ICE Announces 400,000 Deportations in 2011
U.S. Immigration and Customs Enforcement Director John Morton today announced the number of people deported from the U.S. in fiscal year 2011 (which ended in September.) The total, which is the highest number yet: 400,000. (ICE press release here.)
According to ICE, "55 percent of the 396,906 individuals deported had felony or misdemeanor convictions." It could not answer how many of the felonies were immigration offenses like illegal re-entry which don't require the commission of a separate crime:
Individuals can be convicted of a felony just for returning to the U.S. or being found in the U.S. after the government orders them to leave.
[More...]
Of those 55%:
Among those deported were more than 1,000 people convicted of homicide. Another 5,800 were sexual offenders, and about 80,000 people convicted of drug related crimes or driving under the influence.
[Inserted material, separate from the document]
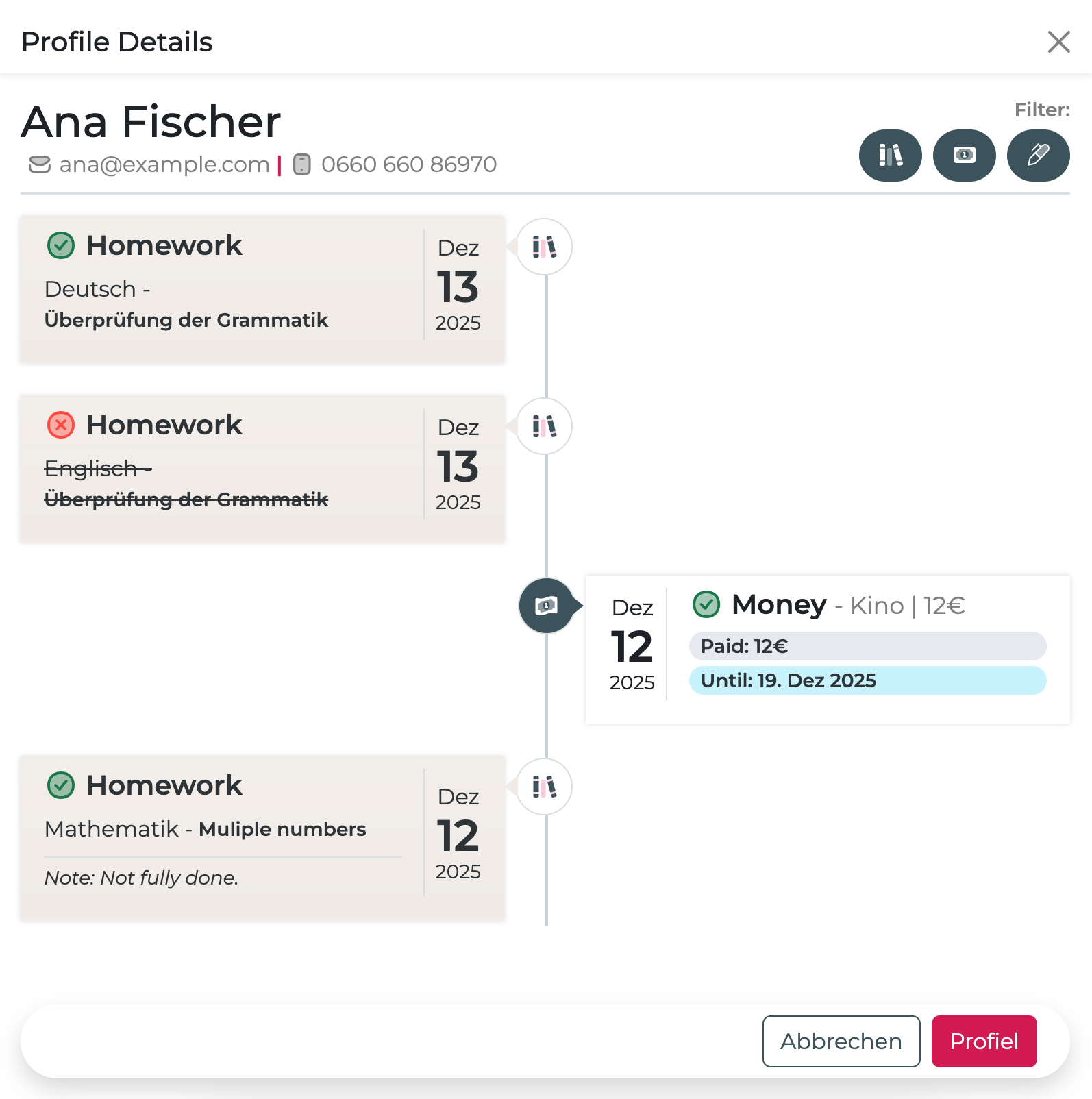Click green check icon on Money entry

(x=706, y=604)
That's 87,000 people. What about the other 313,000?
Here's Illinois Governor Pat Quinn's letter in May, 2011 rejecting Secure Communities, and stating that as of February, 2011, only 30% of those deported had any criminal record.
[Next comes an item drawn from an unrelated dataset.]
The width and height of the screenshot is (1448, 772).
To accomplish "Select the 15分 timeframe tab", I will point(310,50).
As you'll see on Frontline tonight in its documentary, Lost in Detention:
[The Obama] administration is doubling down on Secure Communities. In August, it announced that state participation in the program is mandatory and earlier this month, Secretary of Homeland Security Janet Napolitano made it clear the program isn’t going away. Opposition to Secure Communities has led DHS to make adjustments to the program, instructing ICE on using prosecutorial discretion [PDF]. It’s also promised to review some 300,000 pending deportation cases. But ICE director John Morton has said he intends to implement the program nationwide by 2013.